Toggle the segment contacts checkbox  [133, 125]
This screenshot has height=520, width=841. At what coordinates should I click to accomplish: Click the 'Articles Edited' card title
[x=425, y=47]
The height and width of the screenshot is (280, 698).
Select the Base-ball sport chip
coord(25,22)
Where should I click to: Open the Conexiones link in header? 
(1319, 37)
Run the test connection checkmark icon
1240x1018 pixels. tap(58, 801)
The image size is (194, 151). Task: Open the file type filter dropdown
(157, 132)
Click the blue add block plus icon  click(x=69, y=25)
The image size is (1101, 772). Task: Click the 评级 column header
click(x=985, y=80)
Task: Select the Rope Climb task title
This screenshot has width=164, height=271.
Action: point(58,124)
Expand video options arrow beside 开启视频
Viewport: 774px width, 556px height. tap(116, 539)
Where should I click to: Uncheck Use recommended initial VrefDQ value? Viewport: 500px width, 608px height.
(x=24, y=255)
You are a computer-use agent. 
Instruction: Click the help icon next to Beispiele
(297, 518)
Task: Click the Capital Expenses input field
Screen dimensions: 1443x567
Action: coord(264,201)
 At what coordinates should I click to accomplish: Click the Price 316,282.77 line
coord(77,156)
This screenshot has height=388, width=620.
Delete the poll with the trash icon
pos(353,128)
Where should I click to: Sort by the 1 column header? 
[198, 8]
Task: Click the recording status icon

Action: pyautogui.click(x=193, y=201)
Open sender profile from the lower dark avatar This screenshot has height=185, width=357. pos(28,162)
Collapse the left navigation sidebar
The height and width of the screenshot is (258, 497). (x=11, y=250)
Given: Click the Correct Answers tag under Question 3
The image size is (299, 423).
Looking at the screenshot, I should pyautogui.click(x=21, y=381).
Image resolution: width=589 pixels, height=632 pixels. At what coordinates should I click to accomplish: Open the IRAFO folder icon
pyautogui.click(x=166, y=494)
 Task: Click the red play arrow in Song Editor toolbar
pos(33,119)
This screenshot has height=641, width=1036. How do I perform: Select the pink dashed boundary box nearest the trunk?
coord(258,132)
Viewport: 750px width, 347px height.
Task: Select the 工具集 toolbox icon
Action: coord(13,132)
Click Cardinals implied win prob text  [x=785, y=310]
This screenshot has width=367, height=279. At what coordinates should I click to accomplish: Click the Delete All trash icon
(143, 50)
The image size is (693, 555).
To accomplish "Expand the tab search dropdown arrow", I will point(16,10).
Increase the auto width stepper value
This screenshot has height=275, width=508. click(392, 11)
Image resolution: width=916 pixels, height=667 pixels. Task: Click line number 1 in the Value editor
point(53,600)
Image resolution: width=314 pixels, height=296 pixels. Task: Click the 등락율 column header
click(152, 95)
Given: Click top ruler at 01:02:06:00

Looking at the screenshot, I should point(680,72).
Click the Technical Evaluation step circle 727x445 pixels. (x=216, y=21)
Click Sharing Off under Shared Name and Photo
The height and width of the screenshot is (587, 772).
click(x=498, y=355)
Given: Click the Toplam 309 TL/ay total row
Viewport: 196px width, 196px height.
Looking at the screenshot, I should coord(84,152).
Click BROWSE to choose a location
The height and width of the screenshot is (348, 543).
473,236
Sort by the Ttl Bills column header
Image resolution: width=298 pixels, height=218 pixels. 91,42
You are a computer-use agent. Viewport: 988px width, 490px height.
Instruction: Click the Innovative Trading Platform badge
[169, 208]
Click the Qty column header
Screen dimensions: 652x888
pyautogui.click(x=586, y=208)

[Required work]
Wherever the line holding "Task: Click the recording status icon" falls in the entries above, copy exactly from it through the line holding "Click Cardinals implied", inclusive, and add nothing.

[Result for this exercise]
Task: Click the recording status icon

Action: pyautogui.click(x=193, y=201)
Open sender profile from the lower dark avatar This screenshot has height=185, width=357. pos(28,162)
Collapse the left navigation sidebar
The height and width of the screenshot is (258, 497). (x=11, y=250)
Given: Click the Correct Answers tag under Question 3
The image size is (299, 423).
Looking at the screenshot, I should pyautogui.click(x=21, y=381).
Image resolution: width=589 pixels, height=632 pixels. At what coordinates should I click to accomplish: Open the IRAFO folder icon
pyautogui.click(x=166, y=494)
 Task: Click the red play arrow in Song Editor toolbar
pos(33,119)
This screenshot has height=641, width=1036. How do I perform: Select the pink dashed boundary box nearest the trunk?
coord(258,132)
Viewport: 750px width, 347px height.
Task: Select the 工具集 toolbox icon
Action: coord(13,132)
Click Cardinals implied win prob text  [x=785, y=310]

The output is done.